No capítulo final do livro O Milenio, 3 pontos de vista, o Dr Darrell Bock faz uma magistral análise sobre a
escatologia e as pré-compreensões. Segundo
ele, pré-compreensões são “idéias
teológicas subconscientes que temos como certas, quer as tenhamos examinado
quer não” (pg. 247).
No estudo teológico, diria
especialmente na escatologia, as pré-compreensões desempenham papel central, o
que faz da consciência delas uma matéria de importante atenção. Bock explica
que às vezes essas pré-compreensões nos tomam “quase à revelia”. Cremos nelas não pelo exame cuidadoso, mas por
uma predisposição, por vezes, motivada por fatores não teóricos.
Alistarei aqui as principais
pré-compreensões expostas por Darrell Bock no dito capítulo. Em cada um, farei
algum comentário.
1) Pré-compreensões de simplicidade
Bock demonstra que “podemos estar predispostos a argumentar ou
até mesmo sentir que a articulação do plano de Deus, que é o mais simples em
sua estrutura, seja a melhor” (pg. 248).
Geralmente, essa é uma
pré-compreensão típica em amilenistas e pós-milenistas. A idéia é que,
crendo-se no esquema volta de
Cristo-eternidade, toda a discussão de uma mega estrutura, típica dos
pré-milenistas, é evitada. De fato, não é incomum que
se ouça argumentos do tipo “o
pré-tribulacionismo é por demais complexo”, ou “prefiro o amilenismo pela sua simplicidade”.
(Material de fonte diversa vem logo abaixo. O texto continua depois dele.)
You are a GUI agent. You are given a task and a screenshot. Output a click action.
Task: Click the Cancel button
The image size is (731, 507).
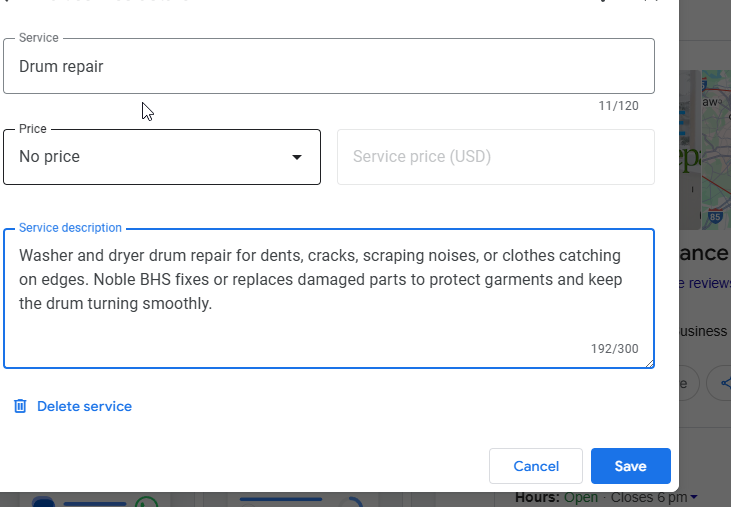point(536,466)
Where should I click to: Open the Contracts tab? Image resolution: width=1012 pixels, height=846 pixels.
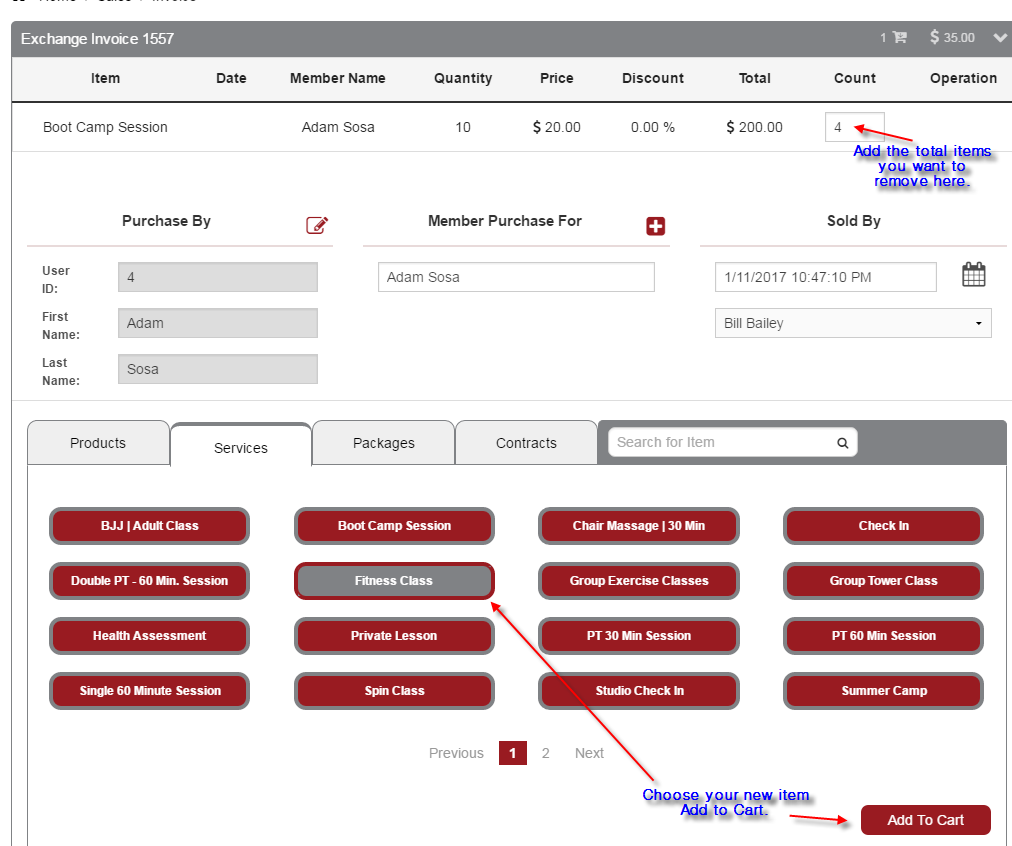click(x=526, y=443)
2) Pré-compreensão da soberania de Deus
Os pós-milenistas, por
vezes, parecem supor que a soberania de Deus garante o avanço vitorioso do Evangelho.
Textos como Isaías 55:11, que afirmam que a Palavra de Deus não volta vazia, e
o texto de Mateus 28:19 parecem ser lidos nessa ótica.
Geralmente, essa
pré-compreensão vem à luz quando se faz a típica réplica ao pós-milenista “por que não se vê o avanço do Evangelho?”.
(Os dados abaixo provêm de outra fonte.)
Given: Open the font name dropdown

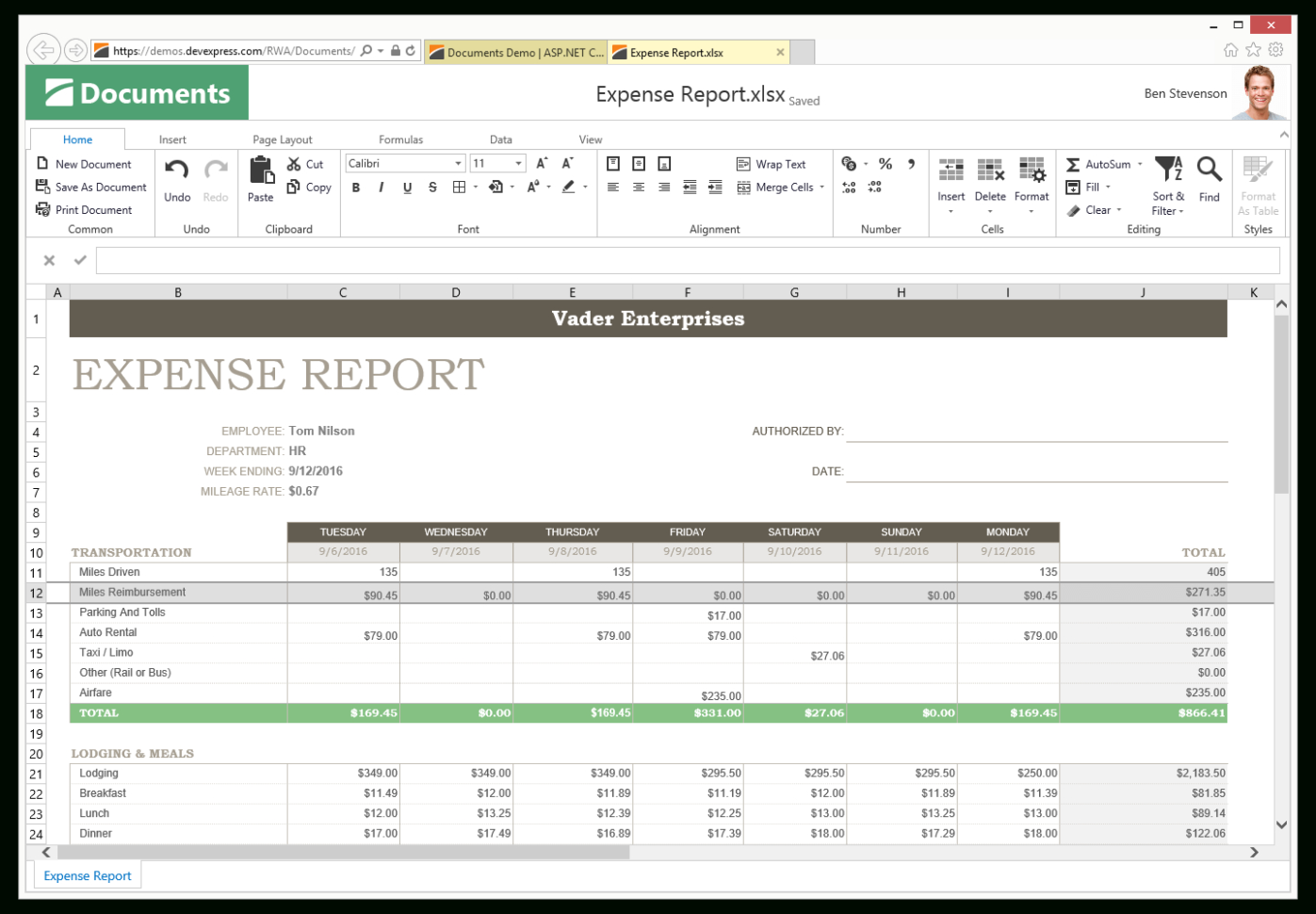Looking at the screenshot, I should tap(459, 162).
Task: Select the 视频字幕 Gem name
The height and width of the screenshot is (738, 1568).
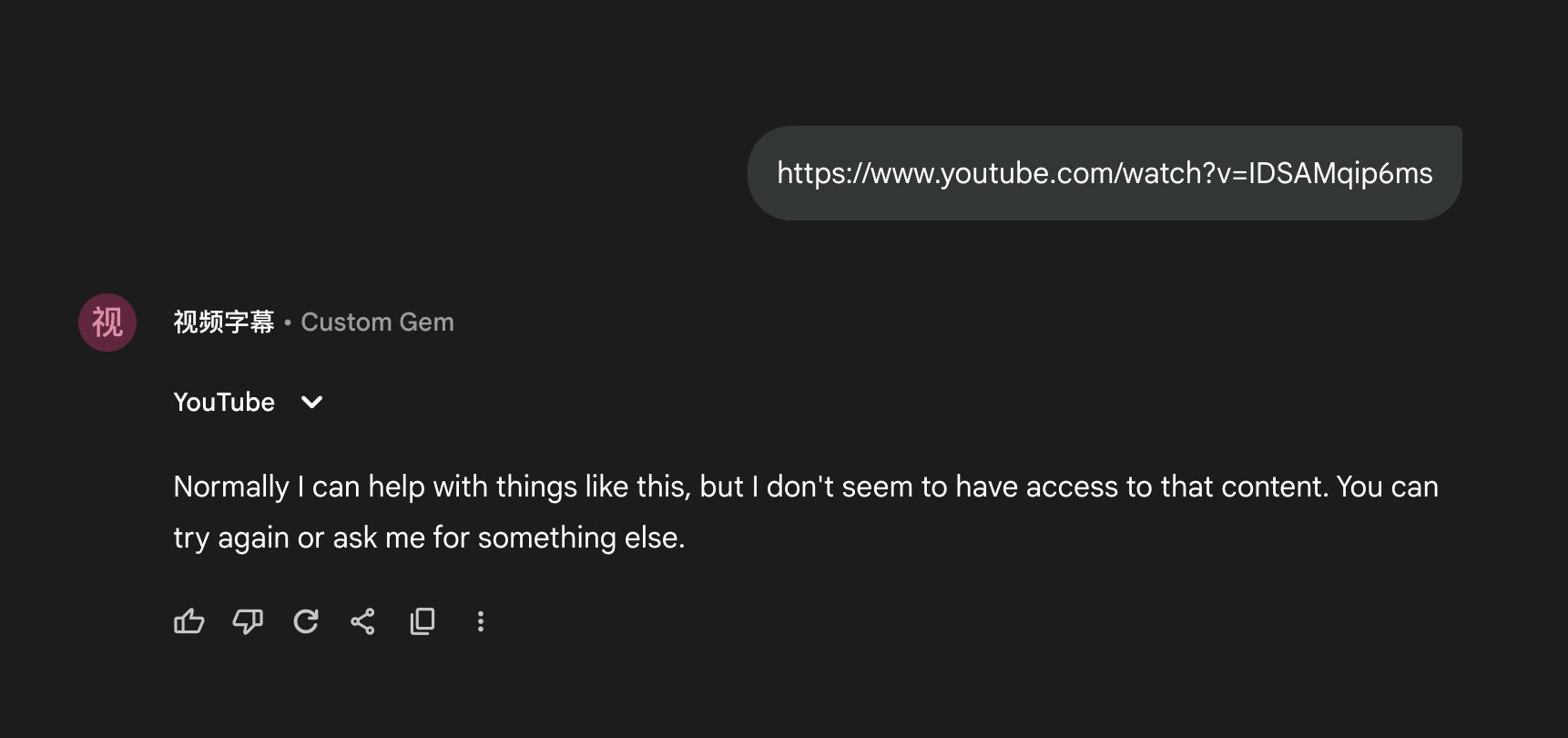Action: 223,323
O apelo comum é para a soberania de Deus que, se Cristo nos mandou fazer
discípulos de todas as nações, sua autoridade soberana garantirá a conquista da
comissão.
No final das contas, todas
as posições apelam a essa compreensão, pois todas afirmam que o plano
escatológico é de Deus e, portanto, depende da sua soberania. Os pós-milenistas
é que inclinam-se a igualar a soberania ao avanço do Evangelho e, por isso,
essa pré-compreensão é bem mais destacada nesta posição.
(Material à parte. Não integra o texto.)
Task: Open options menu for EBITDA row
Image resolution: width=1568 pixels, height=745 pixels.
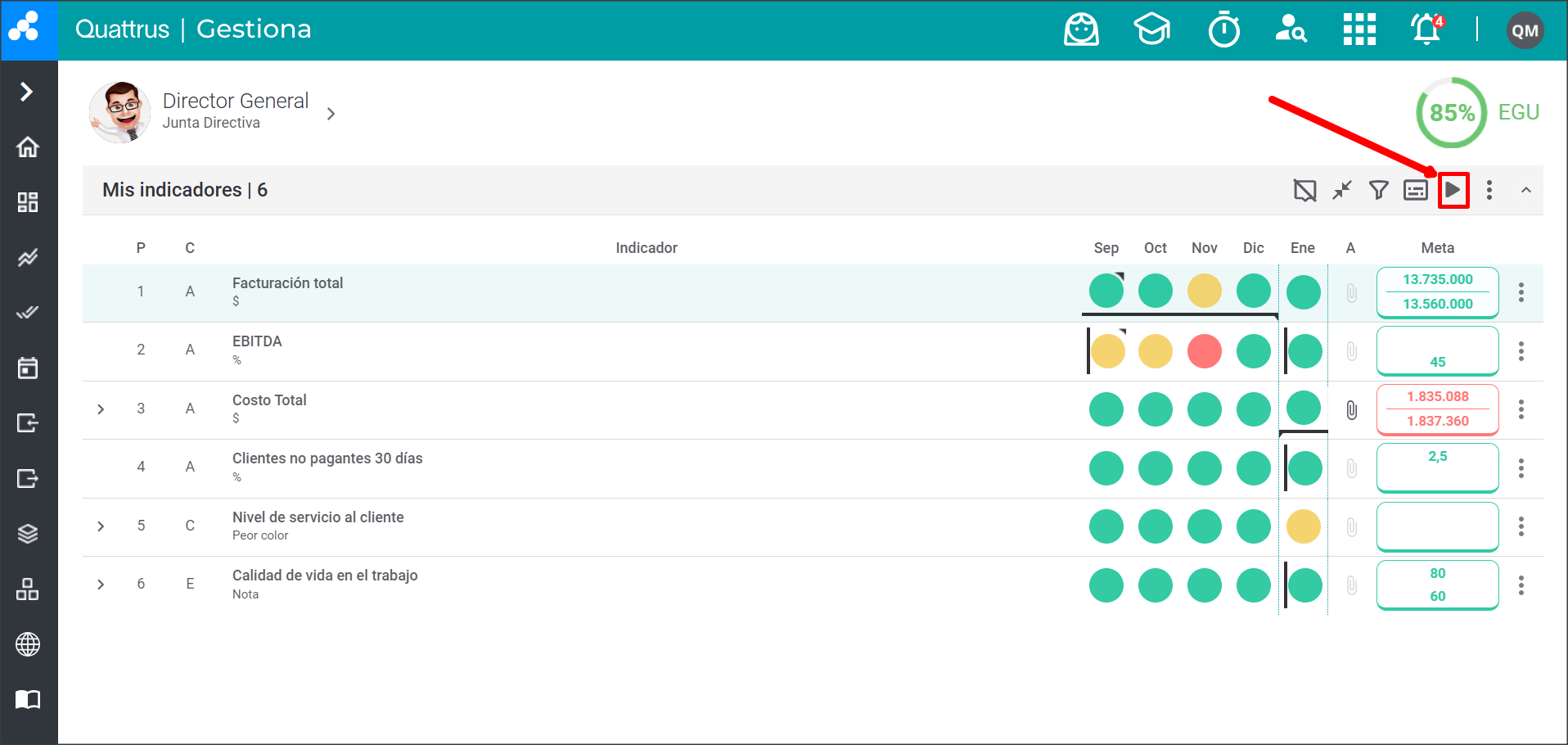Action: [1521, 351]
3) Pré-compreensão sobre o gênero
apocalíptico
Não sei se concordo
inteiramente com Bock de que “as
expectativas do que o apocalíptico é” seja, de fato, uma pré-compreensão. É
fato que a nossa leitura de Apocalipse depende de nossa compreensão do gênero
apocalíptico. Mas parece difícil que alguém que possua uma compreensão da apocalíptica a tenha sem um exame cuidadoso, salvo os que nem sequer sabem o
que é este gênero e, por isso, seguem sua intuição na leitura do último livro
das Escrituras.
No entanto, Bock, corretamente,
demonstra que faz toda a diferença a compreensão de se o livro de Apocalipse
seja passado (pós-milenistas), presente em movimentos cíclicos (amilenistas), ou
futuro (a maioria dos pré-milenistas).
É extremamente comum que
pós-milenistas e amilenistas reclamem com pré-milenistas que sua posição é
dependente do livro mais simbólico das Escrituras, e por isso não possui tanta
credibilidade. Proporcionalmente, é comum que pré-milenistas reclamem de
amilenistas que eles não são “literais” na leitura do texto apocalíptico.
Tudo isso, enfim, é
dependente da pré-compreensão do gênero apocalíptico.
4) Pré-compreensão
sobre o tempo de cumprimento
Bock demonstra que no Novo
Testamento há textos que parecem indicar a brevidade do cumprimento das
profecias, e outros que enfatizam um senso de demora do fim. Pós-milenistas
tendem a enfatizar os textos que apontam brevidade, enquanto amilenistas e
pré-milenistas tendem a enfatizar o segundo grupo.
Parece-me que esta
pré-compreensão é dependente de uma outra: o lugar dos eventos em torno da
destruição do templo no ano 70 d.C. É possível que alguém, ao ver o quanto
estes eventos encaixam-se no livro de Apocalipse, tenda a enfatizar a brevidade
do tempo de cumprimento e abrace uma visão mais preterista. Da mesma forma, é
possível que alguém, ao notar a dissonância entre a tribulação do primeiro
século e a volta de Cristo “depois
daqueles dias”, se apegue aos textos que enfatizam demora no cumprimento.
5) Pré-compreensão
sobre a natureza da eternidade
Eu diria que nenhuma
pré-compreensão é tão poderosa quanto esta. Por vezes, uma compreensão grega
sobre a natureza da vida eterna está tão historicamente enraizada em
determinada tradição, que seus defensores modernos conseguem ler as Escrituras
e encontra-la nos textos bíblicos, esquecendo-se que o Novo Testamento é bastante judaico em sua forma.
Esta pré-compreensão diz
respeito ao seguinte. É a vida eterna uma realidade celestial, estática e
superior ao terreno e material, ou é uma extensão desta vida terrena e física?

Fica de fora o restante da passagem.